Golden Axe (Megadrive)


1989, a good year, no idea why


It's an old game, but a good one over all and depending upon which system you play it upon, you may end up with more levels than you realise. Golden Axe IS still a good game and one that stands proud as part of the golden age of the arcade brawler with its multiple characters, spell system, combos and various attacks and multitudes of enemies, mounts and bosses (see: palette swaps).

Green, Blue, Red, in order of attack power and reverse order of magic power
The story is simple enough, some prick has a giant axe of gold and rules the land, you need to go drop an anvil on his head in the form of slaughtering his army one-by-one until you get to him, settle your differences and then maybe go on to fight his boss as well. It's a storyline taken from nearly every swords/magic/might/barbarian type of film going that it's effectively made it into its own little interactive film.

NUUUUUUUUUUUUUUUUUUUUKE!
You start with your character, either the blue themed barbarian with his sword, muscles and very little else being worn. The red themed Amazonian type warrior woman, wearing slightly more than the barbarian and having a smaller sword but the most magic potential (i.e. summon a dragon to cough up all over your enemies) and then there's our green diminutive coloured dwarf, who thanks to an incident in Ireland many years back I will dub "Murphy".

Yes, the last boss IS using that dragon on you.
Murphy and Co. will run the gauntlet of levels, enemies, dragons, odd chicken monsters and more to get from left to right in order to punch faces, stab bodies and hack up fuck ups everywhere. Liberating a giant turtle, giant bird and some identical looking villagers (sprite limits etc). While punching out small baldy, big baldy, skeletons, dragon riders, warrior women, ghosts, knights in full body armour, some muscle bound nutcase with a giant axe and magic powers, some muscle bound nutcase with a giant axe and even more magic powers and his two immortal skeleton bodyguards. It's a BIG list of enemies for a small game and colour swapping is RIFE.

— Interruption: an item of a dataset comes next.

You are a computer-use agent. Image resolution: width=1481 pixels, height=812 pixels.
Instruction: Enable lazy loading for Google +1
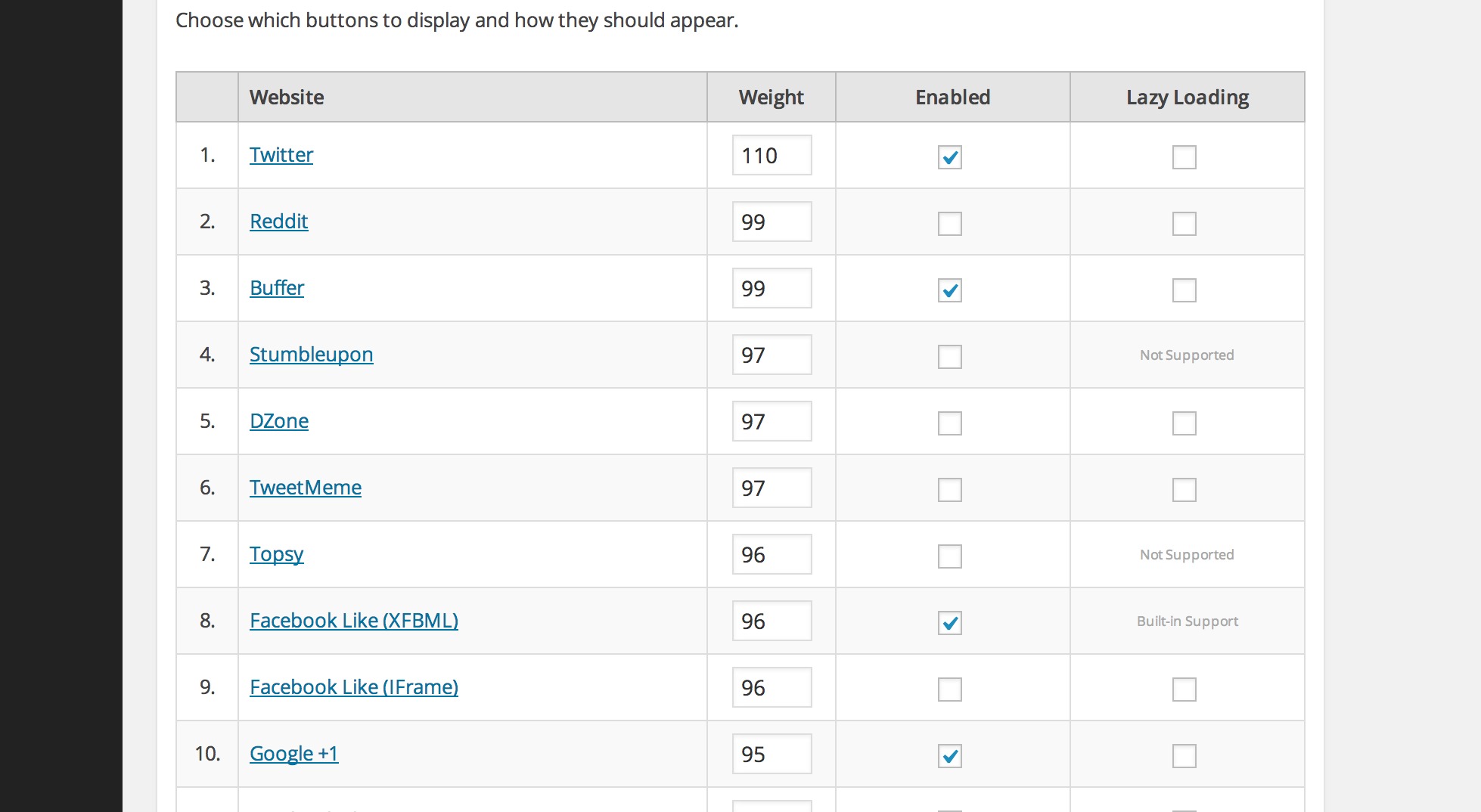point(1184,756)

As you can see, it can quite action packed on the screen from time to time.
As you wander the land, you'll meet some really quick-footed and ANNOYING little bastards that will drop magic potions and meat. Magic potions fill your magic meter and the more you have, the more powerful your magic attack will be when you unleash it all at once (except in beginner mode) and watch as something happens, enemies get hurt, then usually get up to keep fighting until you kill them that little bit quicker. The more magic you have when you use it, the more damage you do.

Looks like a fair fight...
You'll quickly learn to treat skeletons as hell spawn that need to killed quickly before they do some heavy damage to your health bars, while most bosses are too slow to be a real threat, it's about their backup that's the issue (except Death Bringer.. his backup never dies). While certain moves are more powerful and that the enemies will not nicely wait while you beat up one of them and if there's more than one, one WILL try to flank you and get behind you. It happens every time but it's nice to see the AI was written to give a challenge, more so than quite a few brawlers I can think of.

Oh ok, an eagle, like I care just get me to the last level!
The music is fairly standard, nothing really to write home about but you'll find yourself humming the initial bars to the first level here and there and the sound effects... well let's just move on for now. Ok they're shat for the most part, some repeated and recycled poorly for the wrong enemies too.

Like the dwarf, I was very unimpressed by the opposition.
Gameplay is the usual arcade affair, you'll likely play it a few times and even less if you manage to beat it, but there is the co-operative play for a friend or the solo basement dweller can opt for the duel mode which is a gauntlet of levels with ever increasing enemies until you beat it or die trying. It does add a quick play mechanic to the system and works rather well as both a challenge and a warm up to playing the main game.

That's just embarassing.
It has its glitches and it has its exploits you can use, getting caught between two enemies at once is a pig when the engine will let them wipe you out in a combined twitch-up of a combo, but for the most part it's a good, solid game that can be enjoyed even today.